TIL - Scanning Images in openCV

3 minute read

Published:

Often, we would want to scan through each and every pixel of an image in openCV. Now, if you are new to openCV (or lazy about writing code), in all probability, you will end up using the the inbuilt at function to access the pixels. This choice is understandable because all you need to do to specify the co-oridnates of the pixel and you get access to the pixel. However, this method is painfully slow and if you need to optimise your OpenCV code, this should probably the first place you should look at. If you are going to access each and every pixel in the image, in sequence, instead of relying on the at function (which was written to provide ease in random access of pixels in an image), you should go for the pointer based access. That means, get the pointer to the starting location of the image data and increment the pointer by an amount equivalent to the size of one pixel to access the next pixel. Let me explain with some code. Assume we have an image stored in Mat called imageMat. This image is an RGB image with each channel (R,G or B) of size 8 bits (1 Byte). This mean, each pixel is of size 3 bytes. In the following code, we will declare a uchar pointer (pointer pointing to a memory of 1 Byte) and increment it by 3, everytime we want to access the next pixel (simple pointer arithmetic at play here).

int numOfRows = imageMat.rows;
int numOfCols = imageMat.cols;
int numOfPixels = numOfRows*numOfCols;

uchar* pImage = imageMat.data;
Vec3b pixelColour;
for(int i=0;i<numOfPixels;i++,pImage+=3)
{
	pixelColour[0] = pImage[0];
	pixelColour[1] = pImage[1];
	pixelColour[2] = pImage[2];
	
}

Another interesting thing to do to speed up your image processing routines (or a any routine if it is applicable) is to use look up tables. The idea is simple, if you have to perform the same arithmetic on each channel of each pixel in the picture, the most intuitive solution that might come to your mind will be to simply go to each pixel and perform the arithmetic.
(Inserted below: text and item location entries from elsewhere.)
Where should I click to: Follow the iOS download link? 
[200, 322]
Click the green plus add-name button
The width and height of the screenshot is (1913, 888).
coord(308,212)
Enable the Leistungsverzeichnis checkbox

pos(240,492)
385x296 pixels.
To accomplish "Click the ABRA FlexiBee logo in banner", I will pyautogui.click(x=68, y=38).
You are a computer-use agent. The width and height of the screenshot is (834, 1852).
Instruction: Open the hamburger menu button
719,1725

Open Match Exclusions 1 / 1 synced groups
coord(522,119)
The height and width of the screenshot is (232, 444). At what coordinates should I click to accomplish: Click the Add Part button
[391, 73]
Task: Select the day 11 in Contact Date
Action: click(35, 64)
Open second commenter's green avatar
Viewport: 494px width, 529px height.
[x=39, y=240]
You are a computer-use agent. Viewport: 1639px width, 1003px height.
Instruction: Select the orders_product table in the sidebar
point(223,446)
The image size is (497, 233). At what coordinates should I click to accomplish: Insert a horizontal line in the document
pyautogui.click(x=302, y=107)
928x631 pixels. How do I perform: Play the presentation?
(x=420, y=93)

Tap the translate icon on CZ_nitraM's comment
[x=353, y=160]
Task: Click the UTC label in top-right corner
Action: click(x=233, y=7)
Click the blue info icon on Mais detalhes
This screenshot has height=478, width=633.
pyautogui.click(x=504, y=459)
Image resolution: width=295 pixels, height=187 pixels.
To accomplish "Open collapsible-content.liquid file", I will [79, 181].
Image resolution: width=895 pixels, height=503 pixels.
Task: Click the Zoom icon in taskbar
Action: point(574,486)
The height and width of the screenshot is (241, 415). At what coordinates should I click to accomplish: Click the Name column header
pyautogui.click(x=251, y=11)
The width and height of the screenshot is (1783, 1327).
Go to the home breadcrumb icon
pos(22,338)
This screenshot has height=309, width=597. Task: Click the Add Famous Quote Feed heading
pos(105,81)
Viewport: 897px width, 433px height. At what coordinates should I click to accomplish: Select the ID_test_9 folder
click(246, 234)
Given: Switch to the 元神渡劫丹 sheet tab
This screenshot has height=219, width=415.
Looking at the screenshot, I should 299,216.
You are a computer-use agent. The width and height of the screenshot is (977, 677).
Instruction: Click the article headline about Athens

However, you will be doing a lot of repeated calculations here, as you might have already calculated these values previously. since we know that a pixel channel value might vary just from 0-255, we simply calculate all possible values for all possible colour combinations and store it. Next time we encounter a channel in a pixel with some value, we simply look-up in the table we created, instead of performing a calculation on the pixel. An example will make it clearler. Suppose in the above table, you want to calculate a weighted sum of the channel values with weights a and b and store it another variable.

One way to go about this will be:

int numOfRows = imageMat.rows;
int numOfCols = imageMat.cols;
int numOfPixels = numOfRows*numOfCols;
float a = 0.5;
float b = 0.7;
float calculatedValue;
uchar* pImage = imageMat.data;
Vec3b pixelColour;
for(int i=0;i<numOfPixels;i++,pImage+=3)
{
	pixelColour[0] = pImage[0];
	pixelColour[1] = pImage[1];
	pixelColour[2] = pImage[2];
	calculatedValue = pixelColour[0] + a*pixelColour[1] + b*pixelColour[2];
}

However another possible (faster) way could be this:

int calculatedValueArray[256][256]256];
for(int i=0;i<256;i++)
	for (int j=0;j<256;j++)
	for(int k=0;k<256;k++)
	{
		calculatedValueArray[i][j][k] = i + a*j + b*k;
	}

int numOfRows = imageMat.rows;
int numOfCols = imageMat.cols;
int numOfPixels = numOfRows*numOfCols;
float a = 0.5;
float b = 0.7;
float calculatedValue;
uchar* pImage = imageMat.data;
Vec3b pixelColour;
for(int i=0;i<numOfPixels;i++,pImage+=3)
{
	pixelColour[0] = pImage[0];
	pixelColour[1] = pImage[1];
	pixelColour[2] = pImage[2];
	calculatedValue = calculatedValueArray[pixelColour[0]][pixelColour[1]][pixelColour[2]];
}

Given you are dealing with high-res images with millions of pixels, the second method will prove itself than the first in such cases.